╭─ SOURCE MATERIAL

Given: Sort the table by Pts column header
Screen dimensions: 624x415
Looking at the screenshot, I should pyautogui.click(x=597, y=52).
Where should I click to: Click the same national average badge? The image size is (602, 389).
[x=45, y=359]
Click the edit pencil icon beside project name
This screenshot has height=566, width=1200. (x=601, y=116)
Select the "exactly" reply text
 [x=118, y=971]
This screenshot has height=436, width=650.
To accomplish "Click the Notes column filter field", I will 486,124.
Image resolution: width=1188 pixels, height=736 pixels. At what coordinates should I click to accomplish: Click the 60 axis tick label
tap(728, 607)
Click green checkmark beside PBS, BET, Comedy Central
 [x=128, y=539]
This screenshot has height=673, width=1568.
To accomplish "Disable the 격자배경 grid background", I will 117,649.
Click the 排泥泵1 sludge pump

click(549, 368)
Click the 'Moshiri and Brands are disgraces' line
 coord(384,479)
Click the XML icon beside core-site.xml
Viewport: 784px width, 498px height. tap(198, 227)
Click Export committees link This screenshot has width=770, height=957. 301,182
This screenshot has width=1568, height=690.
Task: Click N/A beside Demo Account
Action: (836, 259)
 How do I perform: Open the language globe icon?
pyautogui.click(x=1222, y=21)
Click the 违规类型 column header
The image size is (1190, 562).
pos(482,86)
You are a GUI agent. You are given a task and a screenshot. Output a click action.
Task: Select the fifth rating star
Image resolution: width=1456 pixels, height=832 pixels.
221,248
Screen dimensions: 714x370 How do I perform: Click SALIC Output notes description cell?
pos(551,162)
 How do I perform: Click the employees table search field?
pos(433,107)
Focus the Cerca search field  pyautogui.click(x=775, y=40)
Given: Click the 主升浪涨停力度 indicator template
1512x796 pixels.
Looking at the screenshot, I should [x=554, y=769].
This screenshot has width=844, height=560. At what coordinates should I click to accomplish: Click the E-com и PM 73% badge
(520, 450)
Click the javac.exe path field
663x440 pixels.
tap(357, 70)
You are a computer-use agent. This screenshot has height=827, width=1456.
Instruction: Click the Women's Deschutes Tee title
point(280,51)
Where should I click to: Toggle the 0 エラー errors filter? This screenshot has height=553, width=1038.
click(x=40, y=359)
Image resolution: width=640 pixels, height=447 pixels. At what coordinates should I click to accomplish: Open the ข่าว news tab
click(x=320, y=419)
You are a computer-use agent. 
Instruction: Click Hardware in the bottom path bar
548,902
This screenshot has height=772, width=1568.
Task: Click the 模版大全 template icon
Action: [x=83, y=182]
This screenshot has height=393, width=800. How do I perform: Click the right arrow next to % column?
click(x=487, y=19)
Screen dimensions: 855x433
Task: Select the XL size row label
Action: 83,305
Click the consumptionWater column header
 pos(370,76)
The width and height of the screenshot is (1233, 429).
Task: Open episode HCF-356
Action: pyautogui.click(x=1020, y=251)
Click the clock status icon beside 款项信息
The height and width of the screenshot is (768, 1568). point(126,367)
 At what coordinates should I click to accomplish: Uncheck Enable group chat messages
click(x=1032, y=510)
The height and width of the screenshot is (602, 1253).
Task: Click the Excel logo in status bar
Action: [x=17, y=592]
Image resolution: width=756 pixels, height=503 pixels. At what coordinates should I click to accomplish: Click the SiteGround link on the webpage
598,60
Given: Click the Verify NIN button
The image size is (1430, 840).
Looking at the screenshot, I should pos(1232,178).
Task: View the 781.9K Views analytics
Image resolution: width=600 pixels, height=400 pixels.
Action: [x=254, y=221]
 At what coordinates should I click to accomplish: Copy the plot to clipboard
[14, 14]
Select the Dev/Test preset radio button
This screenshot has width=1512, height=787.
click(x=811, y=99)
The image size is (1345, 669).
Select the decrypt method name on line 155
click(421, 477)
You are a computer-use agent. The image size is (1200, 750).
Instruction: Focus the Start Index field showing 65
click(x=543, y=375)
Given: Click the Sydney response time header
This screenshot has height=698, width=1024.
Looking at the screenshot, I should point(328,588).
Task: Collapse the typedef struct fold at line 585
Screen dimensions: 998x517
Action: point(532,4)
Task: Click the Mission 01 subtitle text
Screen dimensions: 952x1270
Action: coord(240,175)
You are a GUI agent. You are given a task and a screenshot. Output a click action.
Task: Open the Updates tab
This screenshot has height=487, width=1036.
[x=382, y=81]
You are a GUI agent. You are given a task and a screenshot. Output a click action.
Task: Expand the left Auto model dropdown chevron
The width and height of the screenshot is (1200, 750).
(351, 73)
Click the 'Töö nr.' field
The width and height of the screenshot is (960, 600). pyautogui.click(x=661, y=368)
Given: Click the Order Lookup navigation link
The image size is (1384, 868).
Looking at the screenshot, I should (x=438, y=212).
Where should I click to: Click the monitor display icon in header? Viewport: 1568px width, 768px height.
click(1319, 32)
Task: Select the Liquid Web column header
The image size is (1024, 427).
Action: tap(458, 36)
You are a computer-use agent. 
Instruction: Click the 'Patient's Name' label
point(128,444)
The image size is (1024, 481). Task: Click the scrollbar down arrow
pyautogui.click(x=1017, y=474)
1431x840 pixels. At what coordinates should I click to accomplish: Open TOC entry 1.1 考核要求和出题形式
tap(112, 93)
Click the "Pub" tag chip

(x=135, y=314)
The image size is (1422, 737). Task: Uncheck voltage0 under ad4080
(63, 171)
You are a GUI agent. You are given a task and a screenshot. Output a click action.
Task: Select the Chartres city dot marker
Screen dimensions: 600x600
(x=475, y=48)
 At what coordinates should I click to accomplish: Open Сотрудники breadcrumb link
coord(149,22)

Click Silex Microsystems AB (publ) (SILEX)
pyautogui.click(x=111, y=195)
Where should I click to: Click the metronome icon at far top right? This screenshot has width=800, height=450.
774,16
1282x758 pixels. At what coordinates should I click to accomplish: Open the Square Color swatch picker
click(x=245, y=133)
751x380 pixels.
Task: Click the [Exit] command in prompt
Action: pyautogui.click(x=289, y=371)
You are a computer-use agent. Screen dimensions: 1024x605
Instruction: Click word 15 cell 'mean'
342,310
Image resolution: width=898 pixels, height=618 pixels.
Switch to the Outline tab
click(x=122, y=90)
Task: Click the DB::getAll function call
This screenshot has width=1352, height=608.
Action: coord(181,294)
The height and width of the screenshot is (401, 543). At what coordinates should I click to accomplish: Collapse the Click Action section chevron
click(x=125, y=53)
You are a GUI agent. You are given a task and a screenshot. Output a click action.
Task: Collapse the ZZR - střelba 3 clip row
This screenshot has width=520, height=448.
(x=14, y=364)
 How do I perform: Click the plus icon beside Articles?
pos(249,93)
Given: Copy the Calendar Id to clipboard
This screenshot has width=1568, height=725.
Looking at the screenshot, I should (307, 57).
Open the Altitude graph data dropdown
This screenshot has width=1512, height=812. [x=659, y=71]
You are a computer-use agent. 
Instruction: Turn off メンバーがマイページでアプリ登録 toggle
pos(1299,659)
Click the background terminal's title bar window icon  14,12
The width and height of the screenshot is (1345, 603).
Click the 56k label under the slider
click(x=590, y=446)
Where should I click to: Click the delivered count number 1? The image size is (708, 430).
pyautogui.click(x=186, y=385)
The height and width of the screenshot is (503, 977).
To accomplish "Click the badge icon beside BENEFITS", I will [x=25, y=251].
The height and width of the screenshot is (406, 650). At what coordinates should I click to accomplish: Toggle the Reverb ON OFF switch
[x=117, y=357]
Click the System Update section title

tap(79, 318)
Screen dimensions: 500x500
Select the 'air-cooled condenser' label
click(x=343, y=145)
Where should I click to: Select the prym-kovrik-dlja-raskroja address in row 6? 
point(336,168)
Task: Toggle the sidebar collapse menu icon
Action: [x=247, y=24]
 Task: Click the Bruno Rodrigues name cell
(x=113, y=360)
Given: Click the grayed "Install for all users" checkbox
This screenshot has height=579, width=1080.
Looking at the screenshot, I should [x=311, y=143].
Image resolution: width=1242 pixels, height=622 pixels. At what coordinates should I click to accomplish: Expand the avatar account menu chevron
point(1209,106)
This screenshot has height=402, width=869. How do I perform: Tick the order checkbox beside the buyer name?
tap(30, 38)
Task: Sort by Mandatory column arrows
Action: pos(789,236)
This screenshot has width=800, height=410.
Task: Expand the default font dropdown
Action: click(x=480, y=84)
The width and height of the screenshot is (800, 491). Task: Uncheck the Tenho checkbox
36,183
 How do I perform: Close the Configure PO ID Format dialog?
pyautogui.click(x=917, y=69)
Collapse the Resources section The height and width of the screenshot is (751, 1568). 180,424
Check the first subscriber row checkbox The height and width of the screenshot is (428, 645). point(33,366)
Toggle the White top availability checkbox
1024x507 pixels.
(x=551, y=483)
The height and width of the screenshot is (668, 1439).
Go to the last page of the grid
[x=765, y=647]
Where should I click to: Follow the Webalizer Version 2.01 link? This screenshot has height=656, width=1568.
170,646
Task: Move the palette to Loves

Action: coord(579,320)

╰─

DESCRIPTION OF THE TASK: Working from the data above, extract solely the lines from the one containing "Task: Click the DB::getAll function call" through the one containing "Task: Collapse the ZZR - střelba 3 clip row", exactly as they appear, both included.

TASK SOLUTION:
Task: Click the DB::getAll function call
This screenshot has width=1352, height=608.
Action: coord(181,294)
The height and width of the screenshot is (401, 543). At what coordinates should I click to accomplish: Collapse the Click Action section chevron
click(x=125, y=53)
You are a GUI agent. You are given a task and a screenshot. Output a click action.
Task: Collapse the ZZR - střelba 3 clip row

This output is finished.